Doa dan Ketulusan Mak Yam

Suasana Kantin Mak Yam, di UIN Sunan Ampel Surabaya, (Foto : Tim Kreatif)
Tahun 1999 ayah saya wafat. Saat itu saya semester 5 di Fakultas Syariah IAIN Sunan Ampel (UIN Sunan Ampel). Tentu saja saya terpukul hebat, saya benar-benar kehilangan sosok ayah. 

Beruntung saat itu semua kakak saya sudah menetas, sudah menikah dan bekerja, sehingga urusan bekal selama kuliah tak sampai terganggu. Namun, sebagai seorang anak laki-laki satu-satunya, saya sekuat tenaga berusaha mandiri.

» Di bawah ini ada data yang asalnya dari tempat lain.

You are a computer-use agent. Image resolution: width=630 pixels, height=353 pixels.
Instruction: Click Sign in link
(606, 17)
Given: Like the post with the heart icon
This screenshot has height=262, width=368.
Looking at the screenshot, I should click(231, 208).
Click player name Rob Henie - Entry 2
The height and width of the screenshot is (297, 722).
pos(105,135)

Allah SWT mendukung keputusan saya. Saya dipertemukan dengan seorang teman, namanya Abd. Asiz anak Sampang-Madura, kakak kelas di Fakultas Syariah. Dia ingin berjuang juga untuk mandiri. Dia tak ingin merepotkan keluarganya di kampung. Dia ingin membuka usaha, bisnis kecil-kecilan di Surabaya.

Dia diskusi dengan saya. Akhirnya, kami sepakat jual buku di kampus. Dia yang modali, saya yang menentukan buku apa yang harus dijual dan tentunya sesuai dengan kebutuhan pasar, kebutuhan mahasiswa IAIN Sunan Ampel saat itu.

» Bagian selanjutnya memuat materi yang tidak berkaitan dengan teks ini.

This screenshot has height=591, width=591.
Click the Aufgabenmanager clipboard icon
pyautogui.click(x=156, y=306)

Saya juga yang bertugas melakukan lobi ke pihak kampus untuk mendapatkan ijin berjualan. Dari berjualan buku itu, dua keuntungan sekaligus saya dapatkan. Pertama, saya bisa bertahan hidup di Surabaya dengan cara bekerja. Kedua, saya dapat dengan mudah baca buku tanpa bersusah payah ke perpustakaan kampus.

Jadilah kami jualan buku di kampus, tempatnya di depan kantin. Sebagian besar mahasiswa mau pun dosen-dosen mengira lapak buku ini milik saya, padahal Asizlah pemiliknya, saya hanya karyawan.

Baca Juga :

Tapi anggapan itu bisa dimaklumi, karena saya lebih dikenal dibandingkan Asiz. Saya aktivis, Asiz bukan, saya pernah jadi Ketua Senat Mahasiswa Fakultas (SMF) Syariah, bahkan pada saat saya jualan buku bersama Asiz itu, saya sedang menjabat sebagai Ketua Kongres Mahasiswa Institute (KMI) IAIN Sunan Ampel.

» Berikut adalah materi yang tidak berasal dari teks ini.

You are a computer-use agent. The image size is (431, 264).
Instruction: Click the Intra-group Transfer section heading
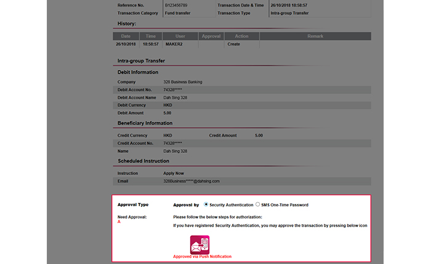click(141, 61)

Saat itulah saya mulai dekat dengan Mak Yam. Awalnya hanya kenal biasa. Tapi, sejak saya ngepos di lapak buku, saya semakin dekat dengan Mak Yam dan suaminya, Abah Arif. Setiap hari, saya dan Asiz sarapan dan kadang makan sore di warung Mak Yam. 

Tiap hari saya merasakan nikmatnya pecel dan telur dadar Mak Yam. Berikut juga, tiap hari saya ketagihan sambal dan es teh manis Mak Yam yang sangat menggoda.

Doa dan Ketulusan Mak Yam

Lambat laun saya menjadi ketagihan, ketagihan masakan Mak Yam dan ketagihan wejangan-wejangan Mak Yam. Dari Mak Yam dan suaminya saya banyak tahu kerasnya hidup di Surabaya, tentang perjuangan untuk membesarkan anak-anak di kota besar, tentang bagaimana cara berteman yang baik di kota rantau serta tentang bagaimana mengingat dan menjaga hubungan batin dengan kampung halaman.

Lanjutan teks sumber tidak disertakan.